■ Stated task ■
Copy out, unchanged, every row from the line containing "Where should I click to: Open" down to the line containing "point(124,585)", with both of those lines included.

■ Source records ■
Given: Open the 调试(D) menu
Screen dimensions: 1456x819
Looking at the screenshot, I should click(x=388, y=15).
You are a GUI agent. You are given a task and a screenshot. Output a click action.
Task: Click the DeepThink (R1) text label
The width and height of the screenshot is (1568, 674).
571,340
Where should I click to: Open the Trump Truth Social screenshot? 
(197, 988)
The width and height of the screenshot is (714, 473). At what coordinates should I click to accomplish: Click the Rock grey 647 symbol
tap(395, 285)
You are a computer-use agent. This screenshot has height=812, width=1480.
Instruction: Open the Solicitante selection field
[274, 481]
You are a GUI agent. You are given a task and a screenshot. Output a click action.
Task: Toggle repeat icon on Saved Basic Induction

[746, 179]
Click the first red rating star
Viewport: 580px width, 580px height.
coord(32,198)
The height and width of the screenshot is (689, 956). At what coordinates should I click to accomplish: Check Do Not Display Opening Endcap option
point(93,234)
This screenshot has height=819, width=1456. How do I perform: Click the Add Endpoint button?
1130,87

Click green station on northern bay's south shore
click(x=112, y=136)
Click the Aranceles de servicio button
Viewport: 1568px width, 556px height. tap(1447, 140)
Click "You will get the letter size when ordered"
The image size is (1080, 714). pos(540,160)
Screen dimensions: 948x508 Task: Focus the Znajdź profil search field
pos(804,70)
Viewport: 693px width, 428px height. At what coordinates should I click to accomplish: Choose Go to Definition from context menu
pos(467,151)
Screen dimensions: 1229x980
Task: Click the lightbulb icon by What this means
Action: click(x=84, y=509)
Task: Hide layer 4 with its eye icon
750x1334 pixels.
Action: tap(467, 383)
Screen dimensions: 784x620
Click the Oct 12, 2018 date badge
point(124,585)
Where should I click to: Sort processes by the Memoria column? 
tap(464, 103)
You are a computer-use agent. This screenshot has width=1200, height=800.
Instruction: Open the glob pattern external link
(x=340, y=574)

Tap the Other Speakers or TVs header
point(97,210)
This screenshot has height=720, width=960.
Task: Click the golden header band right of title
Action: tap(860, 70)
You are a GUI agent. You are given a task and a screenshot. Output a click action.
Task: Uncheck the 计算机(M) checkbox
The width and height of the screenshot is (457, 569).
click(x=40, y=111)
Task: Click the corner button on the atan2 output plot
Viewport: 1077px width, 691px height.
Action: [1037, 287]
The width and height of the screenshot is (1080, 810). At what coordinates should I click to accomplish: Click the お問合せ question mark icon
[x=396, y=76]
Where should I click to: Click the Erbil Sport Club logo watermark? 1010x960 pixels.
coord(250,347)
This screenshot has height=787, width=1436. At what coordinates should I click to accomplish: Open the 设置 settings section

■ Exercise solution ■
Where should I click to: Open the Trump Truth Social screenshot? 
(197, 988)
The width and height of the screenshot is (714, 473). At what coordinates should I click to accomplish: Click the Rock grey 647 symbol
tap(395, 285)
You are a computer-use agent. This screenshot has height=812, width=1480.
Instruction: Open the Solicitante selection field
[274, 481]
You are a GUI agent. You are given a task and a screenshot. Output a click action.
Task: Toggle repeat icon on Saved Basic Induction

[746, 179]
Click the first red rating star
Viewport: 580px width, 580px height.
coord(32,198)
The height and width of the screenshot is (689, 956). At what coordinates should I click to accomplish: Check Do Not Display Opening Endcap option
point(93,234)
This screenshot has height=819, width=1456. How do I perform: Click the Add Endpoint button?
1130,87

Click green station on northern bay's south shore
click(x=112, y=136)
Click the Aranceles de servicio button
Viewport: 1568px width, 556px height. tap(1447, 140)
Click "You will get the letter size when ordered"
The image size is (1080, 714). pos(540,160)
Screen dimensions: 948x508 Task: Focus the Znajdź profil search field
pos(804,70)
Viewport: 693px width, 428px height. At what coordinates should I click to accomplish: Choose Go to Definition from context menu
pos(467,151)
Screen dimensions: 1229x980
Task: Click the lightbulb icon by What this means
Action: click(x=84, y=509)
Task: Hide layer 4 with its eye icon
750x1334 pixels.
Action: tap(467, 383)
Screen dimensions: 784x620
Click the Oct 12, 2018 date badge
point(124,585)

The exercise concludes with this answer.